• STUDY TEXT

Content starts

Companies reduce safety stock, stock-outs, and material shortages when workers can quickly track the location of items at
any time. The progress of deliveries can be tracked through the data recorded by workers using handheld computers, which improves
Mobile technology also streamlines communication, which enhances inventory handling and management and reduces bottlenecks.
Furthermore, mobile technology allows pharmaceutical companies to minimize their material handling labor and reduce inventory
waste through shrinkage or spoilage.
In addition, mobile technology allows workers to capture real-time data on customer accounts and billing, purchase-order receipt
verification, and shipping manifest—all at the point of performance. Transaction and transportation costs are reduced, and
pharmaceutical companies can extend some of their savings to partners and suppliers.
5. Mobile technology and 21 CFR Part 11 reviews.
The presence of mobile technology in pharmaceutical manufacturing is supported by considerable research and an extensive exchange
of information between the mobile providers and drugmakers.
Although FDA doesn't mandate the adoption of mobile technology in Guidance for Industry: Part 11, Electronic Signatures—Scope and Application , the agency strongly encourages aspects of it, such as electronic record-keeping and signature capture. With a tamper-proof
electronic record that can be sent and received through mobile technology to any data back-end system, pharmaceutical companies
have complete records they can quickly provide at any time for 21 CFR Part 11 reviews.
Mobile technology can help streamline record storage. The electronic records generated by mobile technology also enable management
to stay abreast of production developments within their facilities and make the adjustments necessary to reduce their risk
of being out of compliance.

Content ends

• EXERCISE SET
(1) Turn the paragraph that opens "In addition, mobile technology allows workers" in the text on mobile technology into a short list that keeps its main facts.
(2) Answer these from the text on mobile technology:
(a) Which aspects of mobile technology does FDA strongly encourage?
(b) Through what two causes can mobile technology help reduce inventory waste?
(c) What supports the presence of mobile technology in pharmaceutical manufacturing?
(3) Decide whether each statement agrees with the text on mobile technology, and support each yes or no with a quotation from it.
(a) FDA requires pharmaceutical companies to adopt mobile technology.
(b) Mobile technology reduces bottlenecks by streamlining communication.
(c) Electronic records from mobile technology help management lower the risk of being out of compliance.
Rely only on the text on mobile technology for your answers.

• SUPPLIED MATERIAL
Content starts

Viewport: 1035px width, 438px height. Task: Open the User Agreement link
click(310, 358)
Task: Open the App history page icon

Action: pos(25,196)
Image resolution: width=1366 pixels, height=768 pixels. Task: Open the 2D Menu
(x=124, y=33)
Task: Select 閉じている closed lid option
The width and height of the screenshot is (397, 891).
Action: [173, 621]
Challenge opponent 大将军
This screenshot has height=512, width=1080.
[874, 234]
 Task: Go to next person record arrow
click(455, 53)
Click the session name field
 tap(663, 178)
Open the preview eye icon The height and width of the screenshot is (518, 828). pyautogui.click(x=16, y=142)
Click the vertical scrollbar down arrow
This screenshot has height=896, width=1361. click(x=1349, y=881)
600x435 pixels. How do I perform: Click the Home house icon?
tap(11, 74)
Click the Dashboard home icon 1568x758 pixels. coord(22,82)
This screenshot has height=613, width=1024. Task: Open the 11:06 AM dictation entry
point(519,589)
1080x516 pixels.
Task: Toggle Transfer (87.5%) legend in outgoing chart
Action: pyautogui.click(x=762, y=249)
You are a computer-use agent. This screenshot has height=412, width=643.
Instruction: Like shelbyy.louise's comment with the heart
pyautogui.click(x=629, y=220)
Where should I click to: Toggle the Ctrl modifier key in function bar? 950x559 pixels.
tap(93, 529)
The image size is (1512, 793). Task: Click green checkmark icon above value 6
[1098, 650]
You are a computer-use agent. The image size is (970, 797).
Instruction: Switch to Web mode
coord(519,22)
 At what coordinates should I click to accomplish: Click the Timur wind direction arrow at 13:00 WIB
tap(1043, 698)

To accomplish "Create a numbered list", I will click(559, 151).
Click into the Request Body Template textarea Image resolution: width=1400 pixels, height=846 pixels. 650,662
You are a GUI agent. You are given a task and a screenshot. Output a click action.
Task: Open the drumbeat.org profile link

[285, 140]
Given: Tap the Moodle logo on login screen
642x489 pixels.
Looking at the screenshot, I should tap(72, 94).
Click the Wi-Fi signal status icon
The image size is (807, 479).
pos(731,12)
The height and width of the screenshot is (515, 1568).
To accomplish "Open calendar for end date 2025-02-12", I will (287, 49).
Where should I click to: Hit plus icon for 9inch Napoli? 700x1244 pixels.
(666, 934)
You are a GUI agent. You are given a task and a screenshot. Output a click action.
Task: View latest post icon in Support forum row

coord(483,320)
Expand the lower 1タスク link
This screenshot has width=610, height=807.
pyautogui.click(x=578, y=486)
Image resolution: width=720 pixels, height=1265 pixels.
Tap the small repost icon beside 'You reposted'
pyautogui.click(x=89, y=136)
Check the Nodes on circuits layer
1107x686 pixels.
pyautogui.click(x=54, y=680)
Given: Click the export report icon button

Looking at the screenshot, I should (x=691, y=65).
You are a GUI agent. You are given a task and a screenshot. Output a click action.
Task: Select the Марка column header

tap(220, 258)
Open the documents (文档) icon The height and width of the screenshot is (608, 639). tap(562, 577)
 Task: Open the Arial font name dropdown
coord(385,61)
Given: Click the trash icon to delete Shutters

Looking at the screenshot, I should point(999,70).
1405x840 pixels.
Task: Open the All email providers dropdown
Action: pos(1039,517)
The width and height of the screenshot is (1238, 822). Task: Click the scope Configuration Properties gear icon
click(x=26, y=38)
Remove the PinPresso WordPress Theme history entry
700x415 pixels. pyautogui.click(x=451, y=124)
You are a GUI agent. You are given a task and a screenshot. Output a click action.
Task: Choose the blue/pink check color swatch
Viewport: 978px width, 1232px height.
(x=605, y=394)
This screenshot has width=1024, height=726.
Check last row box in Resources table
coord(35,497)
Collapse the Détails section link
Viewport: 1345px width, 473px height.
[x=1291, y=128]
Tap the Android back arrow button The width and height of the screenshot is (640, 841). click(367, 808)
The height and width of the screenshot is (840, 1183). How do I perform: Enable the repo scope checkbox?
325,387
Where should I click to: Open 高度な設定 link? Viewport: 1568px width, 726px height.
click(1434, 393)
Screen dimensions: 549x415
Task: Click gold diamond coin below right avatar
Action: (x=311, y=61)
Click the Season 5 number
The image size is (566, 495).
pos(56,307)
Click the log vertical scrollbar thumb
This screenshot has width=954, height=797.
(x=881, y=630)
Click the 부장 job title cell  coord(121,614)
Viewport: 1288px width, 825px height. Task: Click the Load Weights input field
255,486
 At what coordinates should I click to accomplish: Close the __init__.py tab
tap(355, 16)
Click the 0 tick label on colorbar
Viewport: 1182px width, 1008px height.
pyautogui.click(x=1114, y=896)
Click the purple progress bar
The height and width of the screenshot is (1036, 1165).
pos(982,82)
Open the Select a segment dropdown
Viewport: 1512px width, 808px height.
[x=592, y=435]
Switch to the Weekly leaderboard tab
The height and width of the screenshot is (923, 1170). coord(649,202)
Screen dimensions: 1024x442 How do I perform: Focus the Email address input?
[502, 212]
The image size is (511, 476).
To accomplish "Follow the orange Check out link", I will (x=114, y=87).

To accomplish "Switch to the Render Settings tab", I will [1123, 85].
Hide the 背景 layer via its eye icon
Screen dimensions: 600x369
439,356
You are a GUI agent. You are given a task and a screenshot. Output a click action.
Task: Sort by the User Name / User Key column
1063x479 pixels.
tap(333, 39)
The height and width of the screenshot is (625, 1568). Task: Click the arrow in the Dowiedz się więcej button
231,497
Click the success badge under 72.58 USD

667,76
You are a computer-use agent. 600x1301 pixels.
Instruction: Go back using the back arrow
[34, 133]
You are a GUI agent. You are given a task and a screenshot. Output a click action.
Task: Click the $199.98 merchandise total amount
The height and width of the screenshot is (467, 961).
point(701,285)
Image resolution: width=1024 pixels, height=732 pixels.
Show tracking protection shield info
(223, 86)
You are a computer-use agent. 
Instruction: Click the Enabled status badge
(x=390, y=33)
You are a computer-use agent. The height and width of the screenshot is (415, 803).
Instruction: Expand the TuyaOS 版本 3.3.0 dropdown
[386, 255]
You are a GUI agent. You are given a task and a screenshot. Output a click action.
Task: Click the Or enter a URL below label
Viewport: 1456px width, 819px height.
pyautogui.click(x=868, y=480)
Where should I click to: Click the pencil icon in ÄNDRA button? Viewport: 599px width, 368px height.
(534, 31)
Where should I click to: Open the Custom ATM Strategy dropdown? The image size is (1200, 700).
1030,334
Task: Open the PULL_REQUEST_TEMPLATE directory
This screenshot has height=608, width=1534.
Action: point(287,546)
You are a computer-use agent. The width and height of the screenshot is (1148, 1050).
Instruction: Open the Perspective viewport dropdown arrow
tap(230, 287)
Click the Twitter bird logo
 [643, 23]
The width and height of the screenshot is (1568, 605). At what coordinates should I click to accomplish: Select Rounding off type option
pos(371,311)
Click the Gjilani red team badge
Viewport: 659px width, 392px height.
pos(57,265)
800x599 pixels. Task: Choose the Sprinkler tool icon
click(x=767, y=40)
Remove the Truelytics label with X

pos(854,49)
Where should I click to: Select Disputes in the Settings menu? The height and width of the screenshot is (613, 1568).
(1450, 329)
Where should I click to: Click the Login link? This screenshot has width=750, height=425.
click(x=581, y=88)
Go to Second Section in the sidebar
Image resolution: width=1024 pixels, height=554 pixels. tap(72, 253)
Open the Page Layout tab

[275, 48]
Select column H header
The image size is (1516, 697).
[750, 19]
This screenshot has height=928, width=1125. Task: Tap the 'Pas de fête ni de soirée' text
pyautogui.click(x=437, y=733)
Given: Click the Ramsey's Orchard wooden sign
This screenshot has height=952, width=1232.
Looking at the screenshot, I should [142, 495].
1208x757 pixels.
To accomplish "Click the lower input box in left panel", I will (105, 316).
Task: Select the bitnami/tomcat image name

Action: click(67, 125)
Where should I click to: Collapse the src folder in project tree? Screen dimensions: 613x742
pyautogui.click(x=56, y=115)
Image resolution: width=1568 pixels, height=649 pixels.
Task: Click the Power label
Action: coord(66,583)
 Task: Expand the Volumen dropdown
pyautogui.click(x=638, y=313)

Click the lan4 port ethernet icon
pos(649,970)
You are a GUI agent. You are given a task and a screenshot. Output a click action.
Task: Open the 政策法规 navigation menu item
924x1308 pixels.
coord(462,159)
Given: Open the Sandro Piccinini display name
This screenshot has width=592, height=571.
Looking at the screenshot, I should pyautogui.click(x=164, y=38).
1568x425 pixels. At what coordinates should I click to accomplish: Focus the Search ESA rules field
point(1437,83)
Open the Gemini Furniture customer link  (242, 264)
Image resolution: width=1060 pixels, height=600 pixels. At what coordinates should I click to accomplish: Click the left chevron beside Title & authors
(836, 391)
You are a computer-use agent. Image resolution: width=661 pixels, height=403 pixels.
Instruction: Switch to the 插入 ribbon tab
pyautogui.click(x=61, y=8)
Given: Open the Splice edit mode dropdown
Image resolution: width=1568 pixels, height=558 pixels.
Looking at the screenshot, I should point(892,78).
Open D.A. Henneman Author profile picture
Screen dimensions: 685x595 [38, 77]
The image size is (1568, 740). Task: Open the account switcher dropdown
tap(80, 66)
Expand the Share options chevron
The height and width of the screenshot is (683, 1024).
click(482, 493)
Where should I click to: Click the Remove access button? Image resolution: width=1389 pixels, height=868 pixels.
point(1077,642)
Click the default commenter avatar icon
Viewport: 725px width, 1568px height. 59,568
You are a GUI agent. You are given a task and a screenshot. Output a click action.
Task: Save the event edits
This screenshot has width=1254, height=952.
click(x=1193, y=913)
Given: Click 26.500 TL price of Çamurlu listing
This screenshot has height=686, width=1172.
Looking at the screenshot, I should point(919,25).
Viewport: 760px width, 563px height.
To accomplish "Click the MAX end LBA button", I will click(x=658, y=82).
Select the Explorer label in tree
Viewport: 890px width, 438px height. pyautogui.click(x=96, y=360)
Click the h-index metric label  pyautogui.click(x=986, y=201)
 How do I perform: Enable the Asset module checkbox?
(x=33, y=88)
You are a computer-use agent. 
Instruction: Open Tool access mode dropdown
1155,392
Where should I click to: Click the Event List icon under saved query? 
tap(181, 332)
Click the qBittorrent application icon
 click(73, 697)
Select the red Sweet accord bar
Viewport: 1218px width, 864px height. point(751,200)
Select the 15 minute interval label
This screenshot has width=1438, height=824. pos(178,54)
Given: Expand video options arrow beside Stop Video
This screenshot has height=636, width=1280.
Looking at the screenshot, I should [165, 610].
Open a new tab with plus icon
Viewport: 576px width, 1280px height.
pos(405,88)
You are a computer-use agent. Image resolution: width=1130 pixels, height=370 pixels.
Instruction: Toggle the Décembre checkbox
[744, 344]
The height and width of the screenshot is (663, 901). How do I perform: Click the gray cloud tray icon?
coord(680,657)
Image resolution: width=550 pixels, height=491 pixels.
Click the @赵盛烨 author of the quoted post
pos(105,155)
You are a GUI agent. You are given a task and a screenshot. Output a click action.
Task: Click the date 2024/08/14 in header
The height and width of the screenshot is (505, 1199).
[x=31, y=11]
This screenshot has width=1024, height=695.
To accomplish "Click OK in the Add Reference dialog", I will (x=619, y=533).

Content ends

• OUTPUTS IN ORDER
(1)
- Workers can capture real-time data on customer accounts and billing, purchase-order receipt verification, and shipping manifest at the point of performance.
- Transaction and transportation costs go down.
- Pharmaceutical companies can pass some of their savings on to partners and suppliers.

(2)
(a) Electronic record-keeping and signature capture.
(b) Shrinkage or spoilage.
(c) Considerable research and an extensive exchange of information between the mobile providers and drugmakers.

(3)
(a) No: "FDA doesn't mandate the adoption of mobile technology"
(b) Yes: "Mobile technology also streamlines communication, which enhances inventory handling and management and reduces bottlenecks."
(c) Yes: "make the adjustments necessary to reduce their risk of being out of compliance"